Simply put, the National Data Service should make it easy to find, use, and publish data. It should provide a common set of services that can work across communities and disciplines, but it should also build on top of existing infrastructure already put into place by those communities. NDS services should have a strong connection to publications and publishing process to ensure that robust links between published literature and the data they discuss. Through these links, it should be possible to make data as citable as literature.
We envision a core set of NDS end-user tools and services that connect researchers to the rich array of data resources available over the network. These tools and services would cover four basic capabilities:
- searching for data
- moving data, both between different repositories and between repositories and computing platforms
- sharing and publishing data
- creating, maintaining, and tracking links between data and literature
Helping researchers find data
The NDS should allow users easily search for data across disciplinary boundaries related to particular scientific topics. They should be able to browse data collection metadata, locate the repositories containing relevant data, and to download the data for re-use. Since cross-disciplinary search constraints will likely be crude, it is critical that users be able to drill down to leverage community-specific discovery tools provided by specific federations or individual repositories.
Often, researchers will need to find the data related a particular published article. They may need access to the primary collection that the article's analysis is based on, or it could be data cited by article but described in other publications.

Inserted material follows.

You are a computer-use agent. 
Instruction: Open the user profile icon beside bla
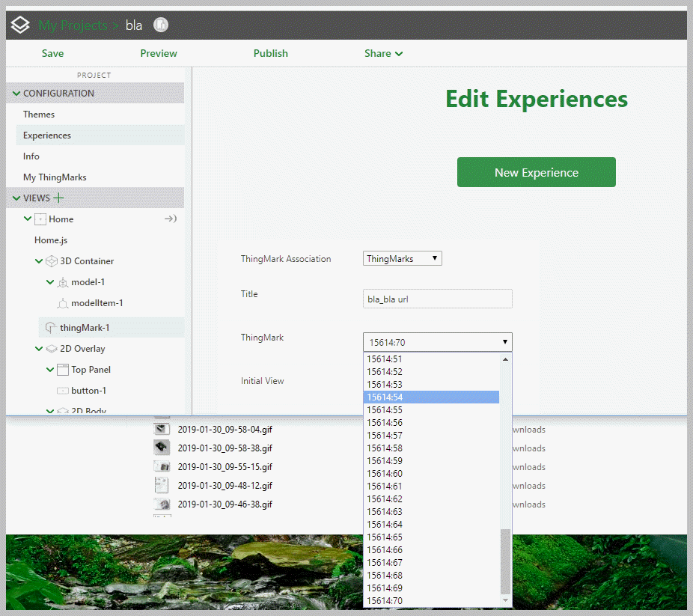click(160, 25)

Tools for managing data citations and tracking data provenance will become as necessary as the need to manage citations to the articles.
NDS tools for high-level searching needs to deal with two key challenges common in digital-data research. First is the problem of large search results: researchers need ways of quickly isolating collections that are most relevant to their research. This might include categorizing or faceting results, as well as drilling down to community-specific discovery tools that can leverage discipline specific metadata. Researchers should be able to readily see within which communities certain topics are "hot"—i.e. where most of the related data are being produced, but they should also be able to find the unexpected datasets from related communities. The second challenge is in managing large data collections once it becomes time to use the data.

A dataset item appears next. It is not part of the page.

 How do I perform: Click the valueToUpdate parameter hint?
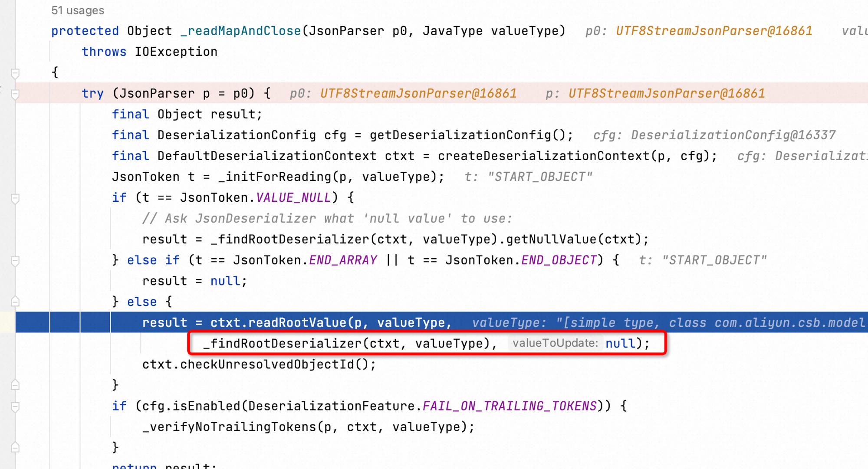(555, 343)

Helping researchers use data
Helping researchers use the data they've discovered goes beyond simply downloading the data. They need access to the good quality metadata and be able to track data provenance. They also need access to the models that came out of the original research, as well as the software used to process and analyze the data. A wide variety of formats—some standard and some not—are used for science datasets; tools that can help researchers extract metadata, understand their contents, and covert them to other formats will be needed.
As our data collections grow ever larger, so will our scientific questions. In many cases, downloading data to one's local laptop or workstation is not practical. In these cases, the researcher will need to turn to remote platforms, such as supercomputing facilities, science gateways, archive-local services, or campus computing facilities to process and analyze the data. Being able easily copy data from its long-term archive to other repositories or computing platforms is critical for enabling data re-use. This requires not only robust data transfer tools but also high-performance networks between the various universities and institutions that provide data and services.
Helping researchers share and publish data
A key to enabling the re-use of data will be encouraging researchers to publish their data; the NDS needs to provide a framework that does just that. The best way to do that is to engage the scientist early in the publishing process.
The NDS should provide repositories that allow researchers to organize their data and prepare it for publication. This might include not only original data but also data from other repositories, perhaps discovered through the NDS or one of its member resources. Prior to publication, researchers need to be able to share the data privately with their collaborators. They will need tools for organizing data into collections and enriching them with important metadata. Digital Object Identifiers (DOIs) should be assigned automatically so that they can be made available to publishers for linking to articles. The "publishing" of the data—i.e. the step of making the data more broadly available—should be synchronized with the publishing of the related article.
The publishing step can involve migrating the data collection to an appropriate discipline, community, or campus archive for long term preservation. To aid with this, the NDS can provide a "repository recommender service" that can suggest possibly appropriate repositories
Linking Data and Literature
Robust connections between published articles and data are key to each of the core capabilites of searching, using, and sharing data:
- researchers need to be able to find the data described in an article
- to re-use date or verify analysis results, researchers need to find the articles that describe not only the data and models, but also those that describe the software and the precursor data.
- to ensure that new data can be discovered and re-used, data preparation must be built in naturally to the publishing process.
Persistent identifiers are key to establishing the links. This includes not only DOIs for the data products but also ORCIDs for tracking authors.
Using the NDS: a scenario
To illustrate how a scientist might use the NDS, consider this scenario for astronomy research which we think can be realized:
In 2021 the LIGO gravitational wave observatory detects a strong “transient” burst event with an unknown source; an alert is issued. Across the US, physicists and astronomers (who have never worked directly together) engage NDS discovery services to find relevant data from other instruments, leading them to detections from the IceCube neutrino observatory, further isolating the originating portion of the sky. NDS discovery services connect the researchers to the federated discovery tools of the Virtual Observatory to collect data by sky position from large surveys like DES and LSST to look for electromagnetic precursors. Through literature searches, they find publications describing characteristics of similar detections; recent publications and an arXiv preprint supporting NDS data linking lead them to the data underlying the analyses.
They use NDS data transfer services to migrate previous detection data as well as simulation data held at the Blue Waters supercomputing system, containing previously unpublished neutrino emission predictions, to DataScope, a specialized computing platform to compare observations with theoretical models. From this analysis, a crucial insight suggests a new class of stellar object. Using NDS transfer tools, they pull together the LIGO data, corresponding IceCube detections, image cutouts from LSST, and analyses of simulation data into their private space in an NDS repository. NDS metadata generation tools help them organize a new collection.
Soon, a paper is submitted to a journal, including identifiers for the new data collection. Once the paper is accepted, the NDS data collection is sent to a campus archive for longer-term curated management. With the new publication, readers have direct access to the underlying data, enabling them to verify and extend the results. Results and data are further available to educators, who bring the discovery to a broad audience by updating astronomy e-textbooks.